■ WORK ORDER ■
Here the whole listing must be retyped exactly, with no line omitted.

■ DATA SUPPLIED ■
= Beginning of Section =
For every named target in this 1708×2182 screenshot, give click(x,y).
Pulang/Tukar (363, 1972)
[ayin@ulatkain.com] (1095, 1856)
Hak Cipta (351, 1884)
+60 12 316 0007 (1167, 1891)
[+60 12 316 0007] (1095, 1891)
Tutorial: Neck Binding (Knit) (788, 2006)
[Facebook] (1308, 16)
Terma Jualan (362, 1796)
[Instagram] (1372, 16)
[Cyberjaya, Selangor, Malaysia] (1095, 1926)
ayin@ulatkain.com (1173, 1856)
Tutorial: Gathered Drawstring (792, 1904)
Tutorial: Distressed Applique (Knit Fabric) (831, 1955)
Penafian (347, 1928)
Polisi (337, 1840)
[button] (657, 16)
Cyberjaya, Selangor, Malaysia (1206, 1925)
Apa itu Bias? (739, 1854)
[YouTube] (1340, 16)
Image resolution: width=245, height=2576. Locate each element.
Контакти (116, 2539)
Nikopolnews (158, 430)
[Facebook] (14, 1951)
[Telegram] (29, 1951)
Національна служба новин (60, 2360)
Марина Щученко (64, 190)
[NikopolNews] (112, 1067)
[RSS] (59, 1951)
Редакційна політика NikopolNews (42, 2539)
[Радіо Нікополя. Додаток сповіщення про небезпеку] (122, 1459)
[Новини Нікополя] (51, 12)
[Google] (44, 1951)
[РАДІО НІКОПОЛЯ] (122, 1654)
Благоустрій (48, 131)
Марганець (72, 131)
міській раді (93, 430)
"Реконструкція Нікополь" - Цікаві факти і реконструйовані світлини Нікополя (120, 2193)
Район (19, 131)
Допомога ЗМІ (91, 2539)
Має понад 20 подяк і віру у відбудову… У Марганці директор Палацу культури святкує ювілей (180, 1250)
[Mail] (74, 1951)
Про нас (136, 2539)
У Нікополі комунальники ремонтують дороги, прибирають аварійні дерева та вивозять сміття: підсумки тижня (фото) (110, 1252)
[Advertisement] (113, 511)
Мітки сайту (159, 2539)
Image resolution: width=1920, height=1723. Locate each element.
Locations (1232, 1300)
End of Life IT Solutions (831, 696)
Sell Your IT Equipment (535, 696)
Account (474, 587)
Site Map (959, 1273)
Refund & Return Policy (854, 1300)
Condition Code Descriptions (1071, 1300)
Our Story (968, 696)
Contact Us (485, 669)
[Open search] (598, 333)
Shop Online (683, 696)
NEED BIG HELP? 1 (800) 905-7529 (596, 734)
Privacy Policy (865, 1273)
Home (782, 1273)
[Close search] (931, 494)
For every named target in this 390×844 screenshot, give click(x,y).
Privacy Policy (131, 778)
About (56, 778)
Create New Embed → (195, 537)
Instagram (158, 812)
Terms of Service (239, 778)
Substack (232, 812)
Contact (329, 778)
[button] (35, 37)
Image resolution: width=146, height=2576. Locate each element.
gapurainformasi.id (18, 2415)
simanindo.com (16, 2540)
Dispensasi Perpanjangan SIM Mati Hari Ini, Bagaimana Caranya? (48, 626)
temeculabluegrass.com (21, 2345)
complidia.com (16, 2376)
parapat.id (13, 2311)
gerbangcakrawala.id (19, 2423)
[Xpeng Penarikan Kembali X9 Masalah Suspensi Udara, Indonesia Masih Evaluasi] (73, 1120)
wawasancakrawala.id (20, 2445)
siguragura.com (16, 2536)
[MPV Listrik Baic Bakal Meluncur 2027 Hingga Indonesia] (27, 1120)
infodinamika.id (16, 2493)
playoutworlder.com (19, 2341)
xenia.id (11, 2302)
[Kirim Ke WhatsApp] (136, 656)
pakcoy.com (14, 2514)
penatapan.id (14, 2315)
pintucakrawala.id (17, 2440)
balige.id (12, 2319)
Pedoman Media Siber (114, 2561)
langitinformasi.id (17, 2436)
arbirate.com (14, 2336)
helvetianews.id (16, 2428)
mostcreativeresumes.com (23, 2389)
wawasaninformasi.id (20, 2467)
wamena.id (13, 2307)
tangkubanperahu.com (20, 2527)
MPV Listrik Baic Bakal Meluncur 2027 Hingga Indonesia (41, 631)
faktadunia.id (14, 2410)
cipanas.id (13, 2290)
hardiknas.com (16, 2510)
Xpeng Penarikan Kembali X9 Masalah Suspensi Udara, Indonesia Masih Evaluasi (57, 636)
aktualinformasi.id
= End of Section =
■ RESULT BELOW ■
For every named target in this 1708×2182 screenshot, give click(x,y).
Pulang/Tukar (363, 1972)
[ayin@ulatkain.com] (1095, 1856)
Hak Cipta (351, 1884)
+60 12 316 0007 (1167, 1891)
[+60 12 316 0007] (1095, 1891)
Tutorial: Neck Binding (Knit) (788, 2006)
[Facebook] (1308, 16)
Terma Jualan (362, 1796)
[Instagram] (1372, 16)
[Cyberjaya, Selangor, Malaysia] (1095, 1926)
ayin@ulatkain.com (1173, 1856)
Tutorial: Gathered Drawstring (792, 1904)
Tutorial: Distressed Applique (Knit Fabric) (831, 1955)
Penafian (347, 1928)
Polisi (337, 1840)
[button] (657, 16)
Cyberjaya, Selangor, Malaysia (1206, 1925)
Apa itu Bias? (739, 1854)
[YouTube] (1340, 16)
Image resolution: width=245, height=2576. Locate each element.
Контакти (116, 2539)
Nikopolnews (158, 430)
[Facebook] (14, 1951)
[Telegram] (29, 1951)
Національна служба новин (60, 2360)
Марина Щученко (64, 190)
[NikopolNews] (112, 1067)
[RSS] (59, 1951)
Редакційна політика NikopolNews (42, 2539)
[Радіо Нікополя. Додаток сповіщення про небезпеку] (122, 1459)
[Новини Нікополя] (51, 12)
[Google] (44, 1951)
[РАДІО НІКОПОЛЯ] (122, 1654)
Благоустрій (48, 131)
Марганець (72, 131)
міській раді (93, 430)
"Реконструкція Нікополь" - Цікаві факти і реконструйовані світлини Нікополя (120, 2193)
Район (19, 131)
Допомога ЗМІ (91, 2539)
Має понад 20 подяк і віру у відбудову… У Марганці директор Палацу культури святкує ювілей (180, 1250)
[Mail] (74, 1951)
Про нас (136, 2539)
У Нікополі комунальники ремонтують дороги, прибирають аварійні дерева та вивозять сміття: підсумки тижня (фото) (110, 1252)
[Advertisement] (113, 511)
Мітки сайту (159, 2539)
Image resolution: width=1920, height=1723. Locate each element.
Locations (1232, 1300)
End of Life IT Solutions (831, 696)
Sell Your IT Equipment (535, 696)
Account (474, 587)
Site Map (959, 1273)
Refund & Return Policy (854, 1300)
Condition Code Descriptions (1071, 1300)
Our Story (968, 696)
Contact Us (485, 669)
[Open search] (598, 333)
Shop Online (683, 696)
NEED BIG HELP? 1 (800) 905-7529 (596, 734)
Privacy Policy (865, 1273)
Home (782, 1273)
[Close search] (931, 494)
For every named target in this 390×844 screenshot, give click(x,y).
Privacy Policy (131, 778)
About (56, 778)
Create New Embed → (195, 537)
Instagram (158, 812)
Terms of Service (239, 778)
Substack (232, 812)
Contact (329, 778)
[button] (35, 37)
Image resolution: width=146, height=2576. Locate each element.
gapurainformasi.id (18, 2415)
simanindo.com (16, 2540)
Dispensasi Perpanjangan SIM Mati Hari Ini, Bagaimana Caranya? (48, 626)
temeculabluegrass.com (21, 2345)
complidia.com (16, 2376)
parapat.id (13, 2311)
gerbangcakrawala.id (19, 2423)
[Xpeng Penarikan Kembali X9 Masalah Suspensi Udara, Indonesia Masih Evaluasi] (73, 1120)
wawasancakrawala.id (20, 2445)
siguragura.com (16, 2536)
[MPV Listrik Baic Bakal Meluncur 2027 Hingga Indonesia] (27, 1120)
infodinamika.id (16, 2493)
playoutworlder.com (19, 2341)
xenia.id (11, 2302)
[Kirim Ke WhatsApp] (136, 656)
pakcoy.com (14, 2514)
penatapan.id (14, 2315)
pintucakrawala.id (17, 2440)
balige.id (12, 2319)
Pedoman Media Siber (114, 2561)
langitinformasi.id (17, 2436)
arbirate.com (14, 2336)
helvetianews.id (16, 2428)
mostcreativeresumes.com (23, 2389)
wawasaninformasi.id (20, 2467)
wamena.id (13, 2307)
tangkubanperahu.com (20, 2527)
MPV Listrik Baic Bakal Meluncur 2027 Hingga Indonesia (41, 631)
faktadunia.id (14, 2410)
cipanas.id (13, 2290)
hardiknas.com (16, 2510)
Xpeng Penarikan Kembali X9 Masalah Suspensi Udara, Indonesia Masih Evaluasi (57, 636)
aktualinformasi.id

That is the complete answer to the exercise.